* [What the task requires]:
Every line from the one holding "Находки 2012 (124, 585)" through the one holding "Read more (554, 714)" in the data below must be returned exactly, both ends included, with pictures left out and nothing else added.

[Start of Attachment]

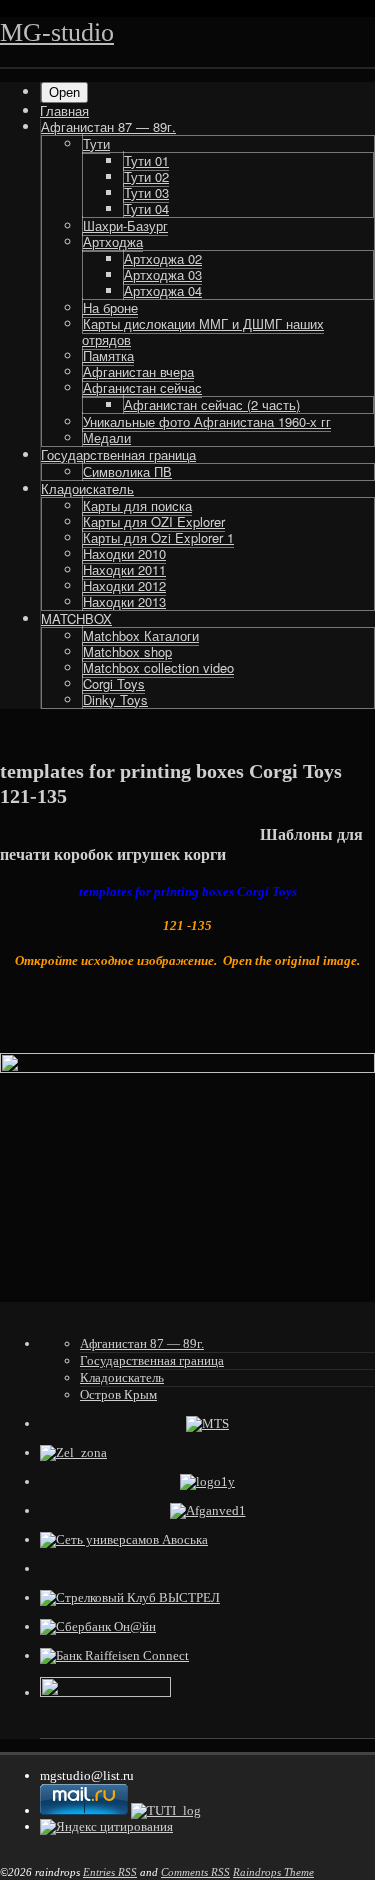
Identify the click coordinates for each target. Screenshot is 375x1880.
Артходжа (113, 241)
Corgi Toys (114, 683)
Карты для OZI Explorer (154, 521)
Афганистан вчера (138, 371)
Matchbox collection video (158, 667)
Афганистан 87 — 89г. (108, 126)
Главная (64, 110)
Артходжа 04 (163, 290)
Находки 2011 (124, 569)
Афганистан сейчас (142, 387)
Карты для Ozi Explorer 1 (158, 537)
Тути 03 (146, 192)
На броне (110, 307)
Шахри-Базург (125, 225)
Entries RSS (110, 1872)
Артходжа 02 (163, 258)
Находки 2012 (124, 585)
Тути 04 (146, 208)
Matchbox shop (127, 651)
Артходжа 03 (163, 274)
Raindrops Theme (273, 1872)
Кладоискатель (87, 488)
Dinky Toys (115, 699)
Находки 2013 (124, 601)
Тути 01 (146, 160)
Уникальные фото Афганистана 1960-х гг (207, 421)
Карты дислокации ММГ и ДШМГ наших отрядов (203, 331)
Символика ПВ (127, 471)
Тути (96, 143)
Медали (107, 437)
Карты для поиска (137, 505)
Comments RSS (195, 1872)
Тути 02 (146, 176)
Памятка (108, 355)
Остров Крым (118, 1394)
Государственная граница (118, 454)
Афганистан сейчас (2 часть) (212, 404)
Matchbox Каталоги (141, 635)
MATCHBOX (76, 618)
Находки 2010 (124, 553)
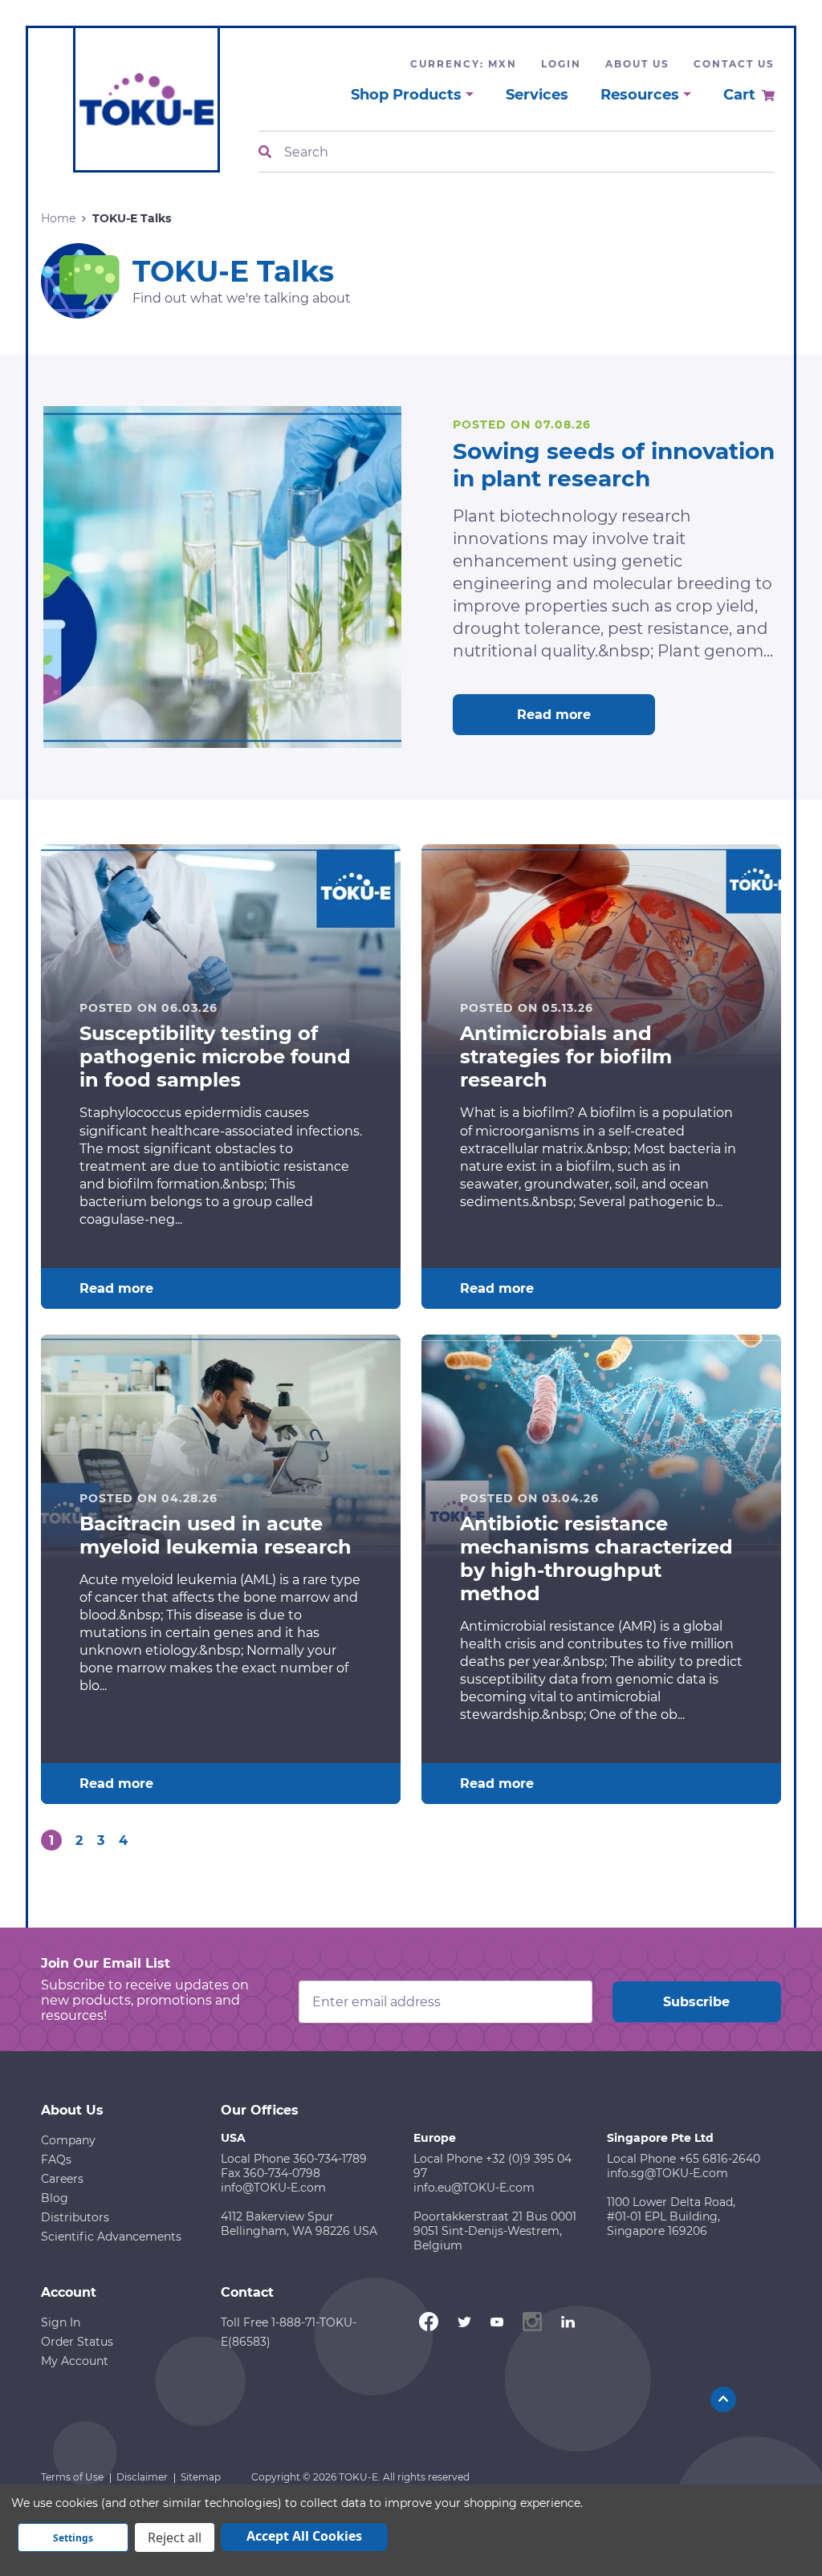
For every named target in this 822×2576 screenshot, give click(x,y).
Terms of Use (72, 2477)
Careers (62, 2179)
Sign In (60, 2322)
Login (561, 64)
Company (68, 2140)
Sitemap (201, 2477)
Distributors (75, 2217)
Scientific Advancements (111, 2236)
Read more (554, 714)
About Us (637, 64)
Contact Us (734, 64)
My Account (74, 2361)
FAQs (56, 2159)
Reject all (174, 2537)
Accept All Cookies (304, 2536)
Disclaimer (142, 2477)
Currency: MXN (463, 64)
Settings (73, 2538)
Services (537, 95)
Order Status (77, 2341)
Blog (54, 2198)
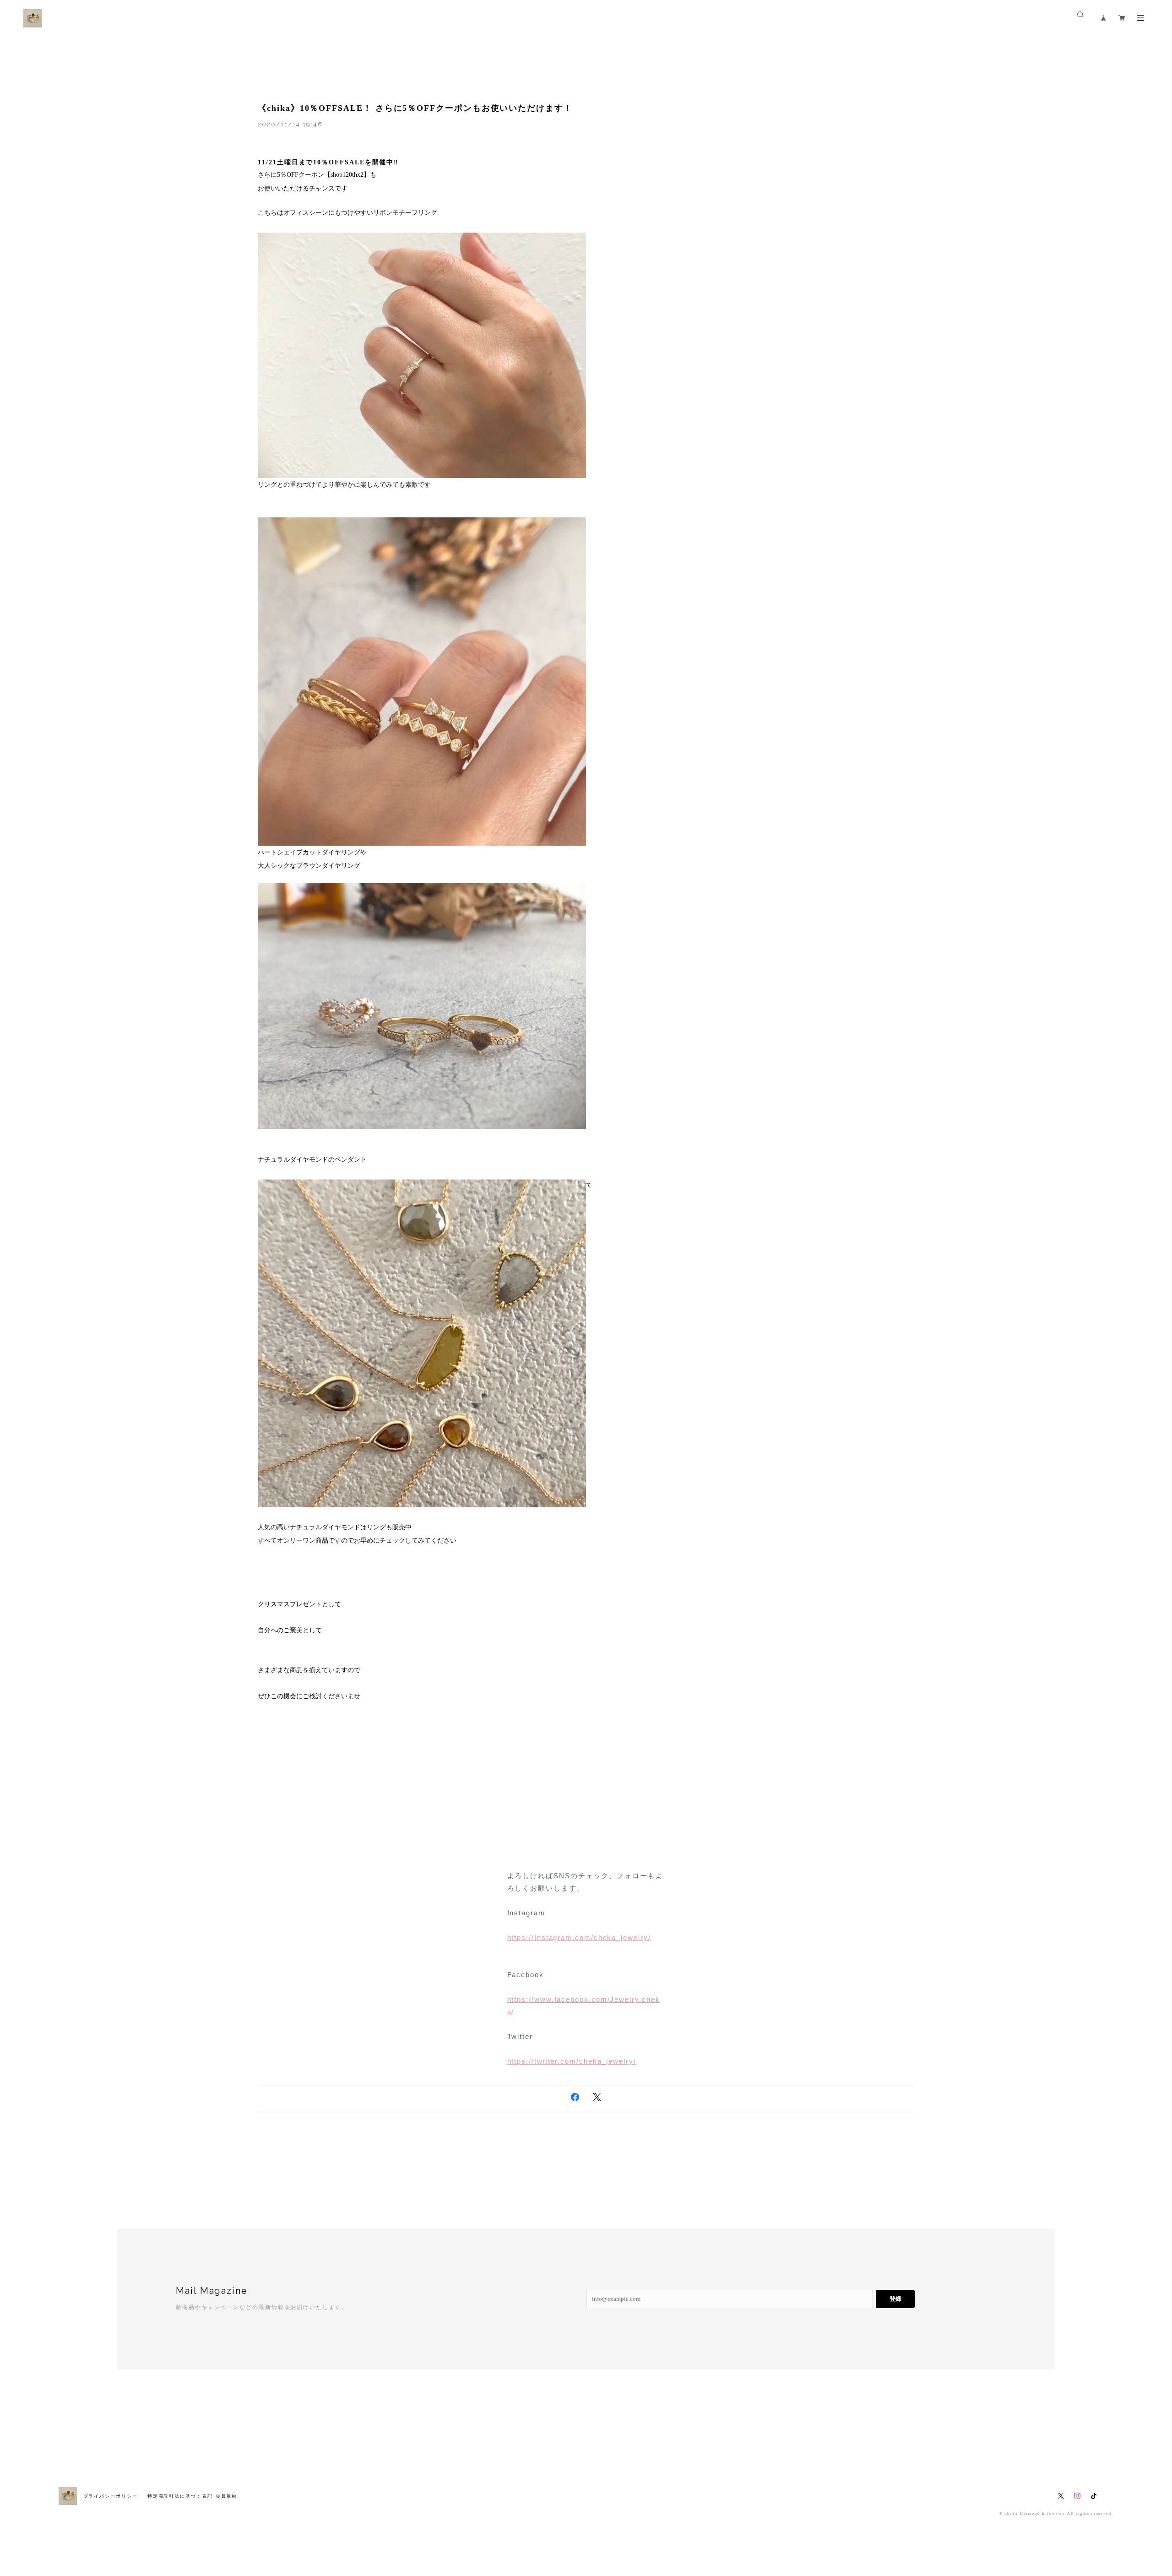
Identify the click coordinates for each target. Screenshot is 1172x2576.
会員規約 (227, 2496)
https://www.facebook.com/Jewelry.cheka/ (583, 2005)
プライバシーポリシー (110, 2496)
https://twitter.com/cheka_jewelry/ (571, 2061)
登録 (895, 2298)
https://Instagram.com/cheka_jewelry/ (579, 1937)
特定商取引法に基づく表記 (180, 2496)
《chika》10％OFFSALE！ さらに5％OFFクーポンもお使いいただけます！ (415, 108)
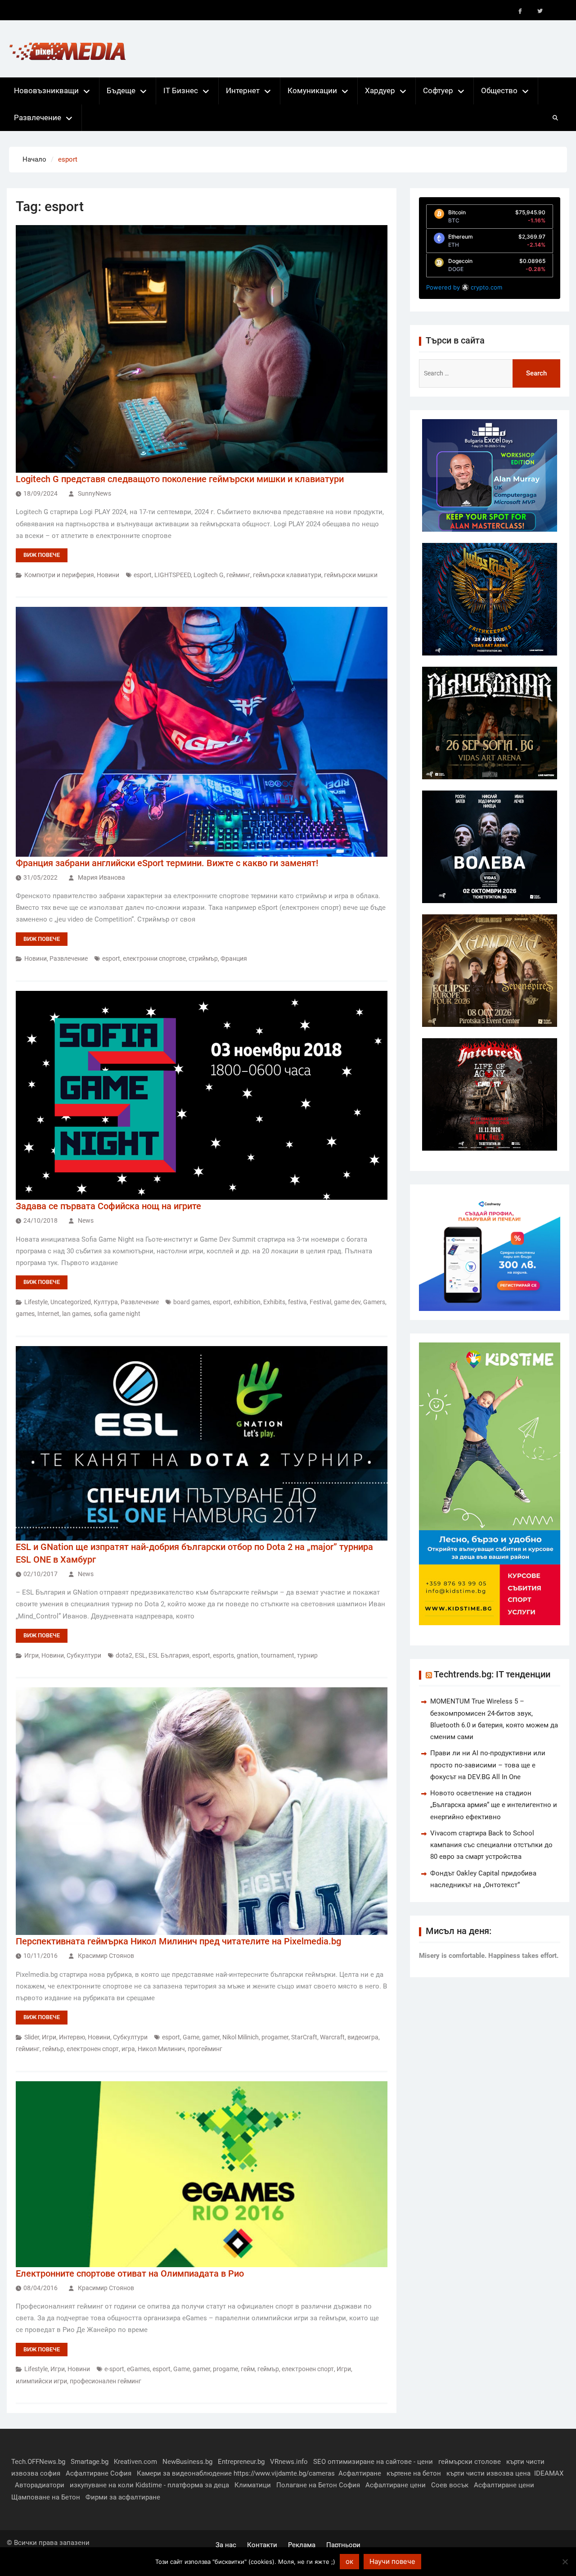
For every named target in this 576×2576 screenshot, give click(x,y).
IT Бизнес (180, 90)
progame (225, 2369)
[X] (540, 11)
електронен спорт (93, 2048)
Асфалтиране (359, 2473)
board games (191, 1302)
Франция (233, 958)
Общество (499, 90)
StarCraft (304, 2037)
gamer (211, 2037)
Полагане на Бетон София (318, 2485)
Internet (48, 1313)
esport (143, 574)
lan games (76, 1313)
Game (191, 2037)
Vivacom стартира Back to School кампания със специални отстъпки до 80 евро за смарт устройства (491, 1845)
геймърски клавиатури (287, 574)
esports (223, 1655)
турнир (307, 1655)
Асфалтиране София (98, 2473)
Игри (31, 1655)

[End of Attachment]

* [Result]:
Находки 2012 (124, 585)
Тути 04 (146, 208)
Matchbox shop (127, 651)
Артходжа 03 (163, 274)
Raindrops Theme (273, 1872)
Кладоискатель (87, 488)
Dinky Toys (115, 699)
Находки 2013 (124, 601)
Тути 01 (146, 160)
Уникальные фото Афганистана 1960-х гг (207, 421)
Карты дислокации ММГ и ДШМГ наших отрядов (203, 331)
Символика ПВ (127, 471)
Тути (96, 143)
Медали (107, 437)
Карты для поиска (137, 505)
Comments RSS (195, 1872)
Тути 02 (146, 176)
Памятка (108, 355)
Остров Крым (118, 1394)
Государственная граница (118, 454)
Афганистан сейчас (2 часть) (212, 404)
Matchbox Каталоги (141, 635)
MATCHBOX (76, 618)
Находки 2010 (124, 553)
For every named target in this 822×2576 screenshot, give click(x,y).
Terms of Use (72, 2477)
Careers (62, 2179)
Sign In (60, 2322)
Login (561, 64)
Company (68, 2140)
Sitemap (201, 2477)
Distributors (75, 2217)
Scientific Advancements (111, 2236)
Read more (554, 714)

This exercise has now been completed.